Comment by Ken & Sally Chaulk — November 23, 2010 at 10:20 am
To Joel Schwindt I submit the following question: What drugs did you take before coming to this concert?
Your review is so off the mark, so riddled with preposterous observations that one has to conclude you had snorted, smoked or injected something illegal before attending.
How interesting that you “remind” the readers of your status as conductor/singer. I can only guess what little league choirs you’ve conducted. After reading this review I feel deep pangs of sympathy for those who have suffered under your baton. That you challenge David Carrier’s masterful negotiation of Brahms’ hemiolas and other rhythmic complexities illustrates your ignorance and, dare I say, incompetence.
We can hope that the universal panning of your obscene review results in the termination of your status as a writer, thus sparing the concert-going world any more of these enormities.
Comment by Alfonso Rodriguez — November 23, 2010 at 10:27 am
I don’t think you’re even credited enough to write a musical review for the Wendy Williams Show.
Good day, sir.
Comment by Juanita Rivera — November 23, 2010 at 11:04 am
From where I was siting, I heard a balanced and richly textured choral performance. I thought that O Heiland reiss die Himmel auf was worth the trip to Holy Name Church all by itself, but what a joy to have so much more glorious music!
Comment by Roy Chatalbash — November 23, 2010 at 11:09 am
Perhaps Mr. Schwindt and I attended different performances last Saturday night. I attended the one at Holy Name in West Roxbury where the Newton Choral Society and the Newton Symphony Orchestra combined to deliver a superb performance of the notably difficult Brahm’s piece, Ein Deutsches Requiem. The delivery by both NCS and NSO were so enthralling that I can’t wait to receive the CD’s of the evening’s performance so I can enjoy it again and again. Not only was the Requiem well played and sung,but also the church added it’s own parentheses by delivering reverberation amounting to four second decays of the sound after the last notes finished. The entire experience sent chills up and down my spine. Perhaps Mr. Schwindt should have checked his GPS to have found the right venue for last Saturday’s warmly received performance. Or perhaps he can catchup with what he appears to have missed by listening closely and carefully to the CD’s when they become available. Maybe he could then amend his review.
Comment by Jim Nelon — November 23, 2010 at 4:43 pm
I missed this performance of NCS, but have seen several others. While past experience tells me that there is perhaps some valid criticism of the performance, I am shocked to read a review that, while repeatedly pointing out that the NCS is a volunteer chorus, seems to hold the NCS up to professional standards. As a reader of the review, I question Mr. Schwindt’s motivation for the review – I don’t know if there is malice, or simply a self-aggrandising attempt at an academic analysis. Whichever the motivation, the review suffers from a serious logical disconnect. Perhaps the NCS can take some comfort that their efforts were apparently measured on a professional scale.

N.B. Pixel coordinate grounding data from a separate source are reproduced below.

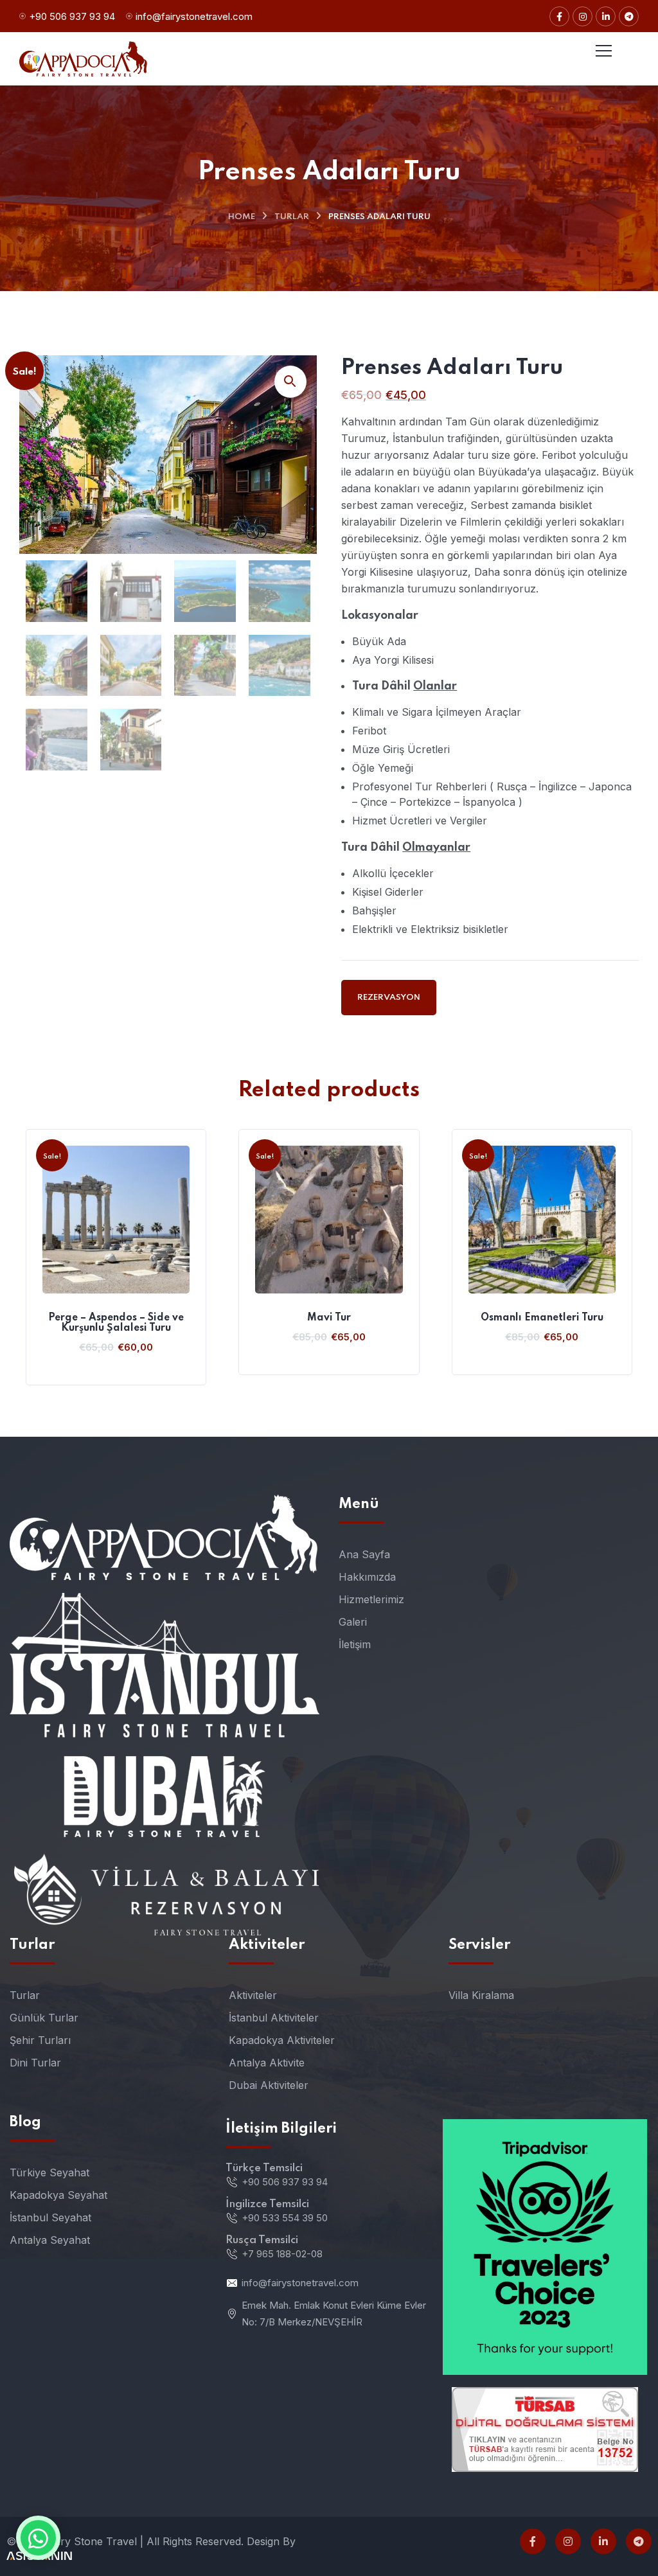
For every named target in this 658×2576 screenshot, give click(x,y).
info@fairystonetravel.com (194, 16)
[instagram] (568, 2541)
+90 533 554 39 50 (285, 2218)
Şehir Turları (40, 2040)
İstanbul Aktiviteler (274, 2017)
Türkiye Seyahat (49, 2172)
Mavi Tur (329, 1318)
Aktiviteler (253, 1995)
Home (241, 217)
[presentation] (22, 1257)
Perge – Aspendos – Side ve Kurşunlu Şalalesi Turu (116, 1323)
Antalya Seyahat (50, 2240)
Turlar (291, 217)
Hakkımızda (367, 1576)
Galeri (353, 1621)
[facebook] (533, 2541)
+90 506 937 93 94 (72, 16)
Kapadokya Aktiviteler (282, 2040)
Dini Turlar (35, 2062)
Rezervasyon (388, 997)
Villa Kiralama (481, 1995)
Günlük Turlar (44, 2017)
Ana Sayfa (364, 1554)
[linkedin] (603, 2541)
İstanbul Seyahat (50, 2217)
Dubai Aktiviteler (268, 2085)
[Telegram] (639, 2541)
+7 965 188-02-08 (282, 2254)
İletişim (355, 1644)
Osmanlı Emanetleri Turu (542, 1318)
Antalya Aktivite (267, 2062)
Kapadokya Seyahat (58, 2195)
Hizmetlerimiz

Comment by commentor — November 23, 2010 at 5:08 pm
As a music reviewer myself (who was not present at the concert) I am struck by the ad hominum vitriol being slung at Mr. Schwindt, by people who are personally affiliated with organization. What do you people expect to achieve by bullying a critic? It was a public performance by an organization that calls itself “world-class” (the newton symphony) and elsewhere “one of the finest choruses in the Boston area.” But now you want kid gloves? Your defensive response is indicative that there might be more than a little truth to Mr. Schwindt’s evaluation. You had an off night, everyone does, get over it.
Comment by commentor 2 — November 23, 2010 at 5:54 pm
This string is closed. After the holidays we will consider other avenues for discussing the issues raised here.